Arbeitsrecht : Alle gleich, auch die anderen

Arbeitgeber aufgepasst: Die Formulierung von Stellenanzeigen hat es in sich. Kein Bewerber darf diskriminiert werden.

Angelika Sylvia Friedl
Fördern ja, diskriminieren nein. Migranten, Frauen oder andere Gruppen gezielt zu suchen, kann unter Umständen okay sein – sie allein wegen ihrer Herkunft oder ihres Geschlechts abzulehnen, ist verboten.
Fördern ja, diskriminieren nein. Migranten, Frauen oder andere Gruppen gezielt zu suchen, kann unter Umständen okay sein – sie...Foto: alswart/Fotolia

Seit sieben Jahre gibt es das Allgemeine Gleichbehandlungsgesetz (AGG) – doch noch immer stolpern Arbeitgeber bei Stellenausschreibungen über Formulierungsfallen. So wollte die Berliner Charité vor einigen Jahren Trainees einstellen. Ein 36-jähriger Volljurist, der den Job nicht bekam, klagte wegen Altersdiskriminierung; der Fall ging bis zum Bundesarbeitsgericht (BAG, AZ: AZR 429/11). Die Erfurter Richter stellten fest, dass eine Stellenausschreibung, die sich an Berufsanfänger richtet, zumindest ein Indiz für eine Benachteiligung des Klägers wegen seines Alters sein könne. Die Charité müsse nachweisen, dass sie tatsächlich wie vorgetragen nur Bewerber mit besten Examensnoten berücksichtigt habe. Diese Frage muss das Landesarbeitsgericht Berlin-Brandenburg nun klären.

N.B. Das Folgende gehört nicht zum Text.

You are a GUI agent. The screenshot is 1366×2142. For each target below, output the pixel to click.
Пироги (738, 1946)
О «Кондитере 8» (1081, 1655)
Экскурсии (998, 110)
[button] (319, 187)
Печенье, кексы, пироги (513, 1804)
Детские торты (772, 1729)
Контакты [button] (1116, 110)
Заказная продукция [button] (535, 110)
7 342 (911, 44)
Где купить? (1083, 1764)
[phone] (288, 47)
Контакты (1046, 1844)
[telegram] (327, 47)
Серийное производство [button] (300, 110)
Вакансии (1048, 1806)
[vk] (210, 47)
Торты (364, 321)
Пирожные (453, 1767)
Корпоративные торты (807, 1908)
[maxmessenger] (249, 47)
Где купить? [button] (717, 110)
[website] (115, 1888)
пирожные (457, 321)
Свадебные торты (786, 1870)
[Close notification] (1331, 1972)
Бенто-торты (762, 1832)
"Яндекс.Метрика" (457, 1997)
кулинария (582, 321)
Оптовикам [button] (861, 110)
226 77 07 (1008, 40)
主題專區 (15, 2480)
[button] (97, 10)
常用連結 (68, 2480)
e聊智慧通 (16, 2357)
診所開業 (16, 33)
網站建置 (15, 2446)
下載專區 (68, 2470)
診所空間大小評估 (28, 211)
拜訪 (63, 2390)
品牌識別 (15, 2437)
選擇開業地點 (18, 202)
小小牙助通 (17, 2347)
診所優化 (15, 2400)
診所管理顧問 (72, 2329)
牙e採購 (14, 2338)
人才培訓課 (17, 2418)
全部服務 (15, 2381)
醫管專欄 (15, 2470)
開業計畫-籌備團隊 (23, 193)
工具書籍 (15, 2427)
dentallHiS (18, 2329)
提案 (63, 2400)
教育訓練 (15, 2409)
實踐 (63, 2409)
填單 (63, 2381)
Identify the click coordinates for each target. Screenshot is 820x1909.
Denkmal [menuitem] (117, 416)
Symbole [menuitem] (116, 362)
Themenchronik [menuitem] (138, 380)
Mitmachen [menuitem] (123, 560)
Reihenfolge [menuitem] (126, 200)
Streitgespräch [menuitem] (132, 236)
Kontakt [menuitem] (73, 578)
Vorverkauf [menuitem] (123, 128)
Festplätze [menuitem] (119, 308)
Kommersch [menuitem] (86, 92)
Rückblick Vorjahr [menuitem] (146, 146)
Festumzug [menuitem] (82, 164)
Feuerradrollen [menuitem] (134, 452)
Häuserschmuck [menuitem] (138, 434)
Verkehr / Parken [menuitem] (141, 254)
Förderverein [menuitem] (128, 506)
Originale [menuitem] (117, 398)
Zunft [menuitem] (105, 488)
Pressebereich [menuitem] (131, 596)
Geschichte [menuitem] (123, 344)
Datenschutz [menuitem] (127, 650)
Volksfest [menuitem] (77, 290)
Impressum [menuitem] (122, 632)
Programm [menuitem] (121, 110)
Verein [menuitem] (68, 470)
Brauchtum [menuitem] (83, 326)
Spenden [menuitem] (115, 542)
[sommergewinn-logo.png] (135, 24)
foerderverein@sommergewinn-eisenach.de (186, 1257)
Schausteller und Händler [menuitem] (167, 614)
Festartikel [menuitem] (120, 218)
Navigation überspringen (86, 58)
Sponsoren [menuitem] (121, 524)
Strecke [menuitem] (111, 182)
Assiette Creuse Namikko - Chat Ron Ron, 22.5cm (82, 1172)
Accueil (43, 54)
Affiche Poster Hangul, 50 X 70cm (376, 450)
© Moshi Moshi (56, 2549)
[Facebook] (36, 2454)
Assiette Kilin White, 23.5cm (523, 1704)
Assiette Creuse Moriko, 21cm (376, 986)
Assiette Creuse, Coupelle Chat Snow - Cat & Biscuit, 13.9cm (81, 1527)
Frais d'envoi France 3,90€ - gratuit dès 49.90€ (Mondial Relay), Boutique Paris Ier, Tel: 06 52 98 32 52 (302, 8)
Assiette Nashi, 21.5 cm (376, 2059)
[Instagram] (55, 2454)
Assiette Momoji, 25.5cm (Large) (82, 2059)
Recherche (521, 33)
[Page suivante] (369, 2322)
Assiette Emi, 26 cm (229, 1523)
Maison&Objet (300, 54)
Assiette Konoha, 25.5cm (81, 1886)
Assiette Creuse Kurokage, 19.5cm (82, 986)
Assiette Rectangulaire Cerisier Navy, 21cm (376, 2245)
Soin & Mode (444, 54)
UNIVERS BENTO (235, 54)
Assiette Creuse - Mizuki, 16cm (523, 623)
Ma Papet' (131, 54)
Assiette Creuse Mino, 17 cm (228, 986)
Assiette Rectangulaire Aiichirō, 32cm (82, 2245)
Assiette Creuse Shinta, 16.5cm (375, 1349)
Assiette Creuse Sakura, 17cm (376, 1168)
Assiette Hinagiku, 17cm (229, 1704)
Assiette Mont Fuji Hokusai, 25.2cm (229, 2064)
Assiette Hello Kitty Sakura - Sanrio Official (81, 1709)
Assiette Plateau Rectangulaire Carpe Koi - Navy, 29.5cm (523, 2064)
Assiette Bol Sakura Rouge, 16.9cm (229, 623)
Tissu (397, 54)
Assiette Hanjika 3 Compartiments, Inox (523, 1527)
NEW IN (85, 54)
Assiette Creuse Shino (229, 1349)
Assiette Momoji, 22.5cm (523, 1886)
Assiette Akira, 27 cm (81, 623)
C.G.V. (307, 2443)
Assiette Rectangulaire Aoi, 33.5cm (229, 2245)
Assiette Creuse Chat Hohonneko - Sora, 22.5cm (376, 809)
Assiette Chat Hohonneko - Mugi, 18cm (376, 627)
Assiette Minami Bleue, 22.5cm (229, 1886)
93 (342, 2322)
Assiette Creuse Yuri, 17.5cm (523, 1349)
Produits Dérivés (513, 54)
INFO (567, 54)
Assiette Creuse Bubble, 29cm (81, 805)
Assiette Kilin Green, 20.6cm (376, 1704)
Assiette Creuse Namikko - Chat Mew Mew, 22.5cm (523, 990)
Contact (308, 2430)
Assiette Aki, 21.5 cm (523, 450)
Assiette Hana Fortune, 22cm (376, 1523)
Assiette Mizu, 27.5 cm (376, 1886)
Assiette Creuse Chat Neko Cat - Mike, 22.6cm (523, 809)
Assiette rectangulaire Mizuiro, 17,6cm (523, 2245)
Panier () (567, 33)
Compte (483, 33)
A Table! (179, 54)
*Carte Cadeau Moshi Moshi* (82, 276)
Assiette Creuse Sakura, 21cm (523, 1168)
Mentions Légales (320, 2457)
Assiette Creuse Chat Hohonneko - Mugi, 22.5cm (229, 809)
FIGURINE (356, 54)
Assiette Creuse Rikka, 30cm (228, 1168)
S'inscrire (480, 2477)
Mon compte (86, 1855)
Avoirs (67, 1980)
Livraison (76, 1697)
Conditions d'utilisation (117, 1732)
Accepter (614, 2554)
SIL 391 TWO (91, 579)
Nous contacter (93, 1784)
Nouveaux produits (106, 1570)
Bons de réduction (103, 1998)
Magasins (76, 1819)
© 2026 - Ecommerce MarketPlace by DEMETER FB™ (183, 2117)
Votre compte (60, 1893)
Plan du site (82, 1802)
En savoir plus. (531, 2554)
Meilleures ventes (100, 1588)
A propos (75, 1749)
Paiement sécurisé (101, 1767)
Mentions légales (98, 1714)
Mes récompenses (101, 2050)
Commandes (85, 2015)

„Am sichersten ist es, in Stellenanzeigen nur die Anforderungen an den Arbeitsplatz zu beschreiben“, sagt Thomas Röth, Fachanwalt für Arbeitsrecht in Berlin. Dann komme man nicht in Versuchung, Formulierungen wie „junges Team“ oder „uneingeschränkt körperlich belastbar“ zu gebrauchen. Denn das AGG verbietet unter anderem Benachteiligungen wegen des Alters, einer Behinderung, des Geschlechts, der ethnischen Herkunft oder der sexuellen Identität.

Das Gesetz lässt Ausnahmen zu

Liegt eine Diskriminierung vor, kann der abgelehnte Bewerber Schadenersatz und unter Umständen sogar eine Entschädigung verlangen. Eine Anzeige sollte also geschlechtsneutral formuliert sein, Altersangaben vermeiden und Sprachkenntnisse nur angeben, wenn sie für die Stelle wichtig sind. Außerdem muss ein Unternehmen nach dem Sozialgesetzbuch (§ 81 SGB IX) Schwerbehinderte berücksichtigen. „Jeder Arbeitgeber sollte daher bei der zuständigen Bundesagentur für Arbeit nachfragen, ob es für die gesuchte Stelle einen geeigneten schwerbehinderten Bewerber gibt“, sagt Rechtsanwalt Röth. Versäumt er dies, ist eine Klage wegen Diskriminierung möglich.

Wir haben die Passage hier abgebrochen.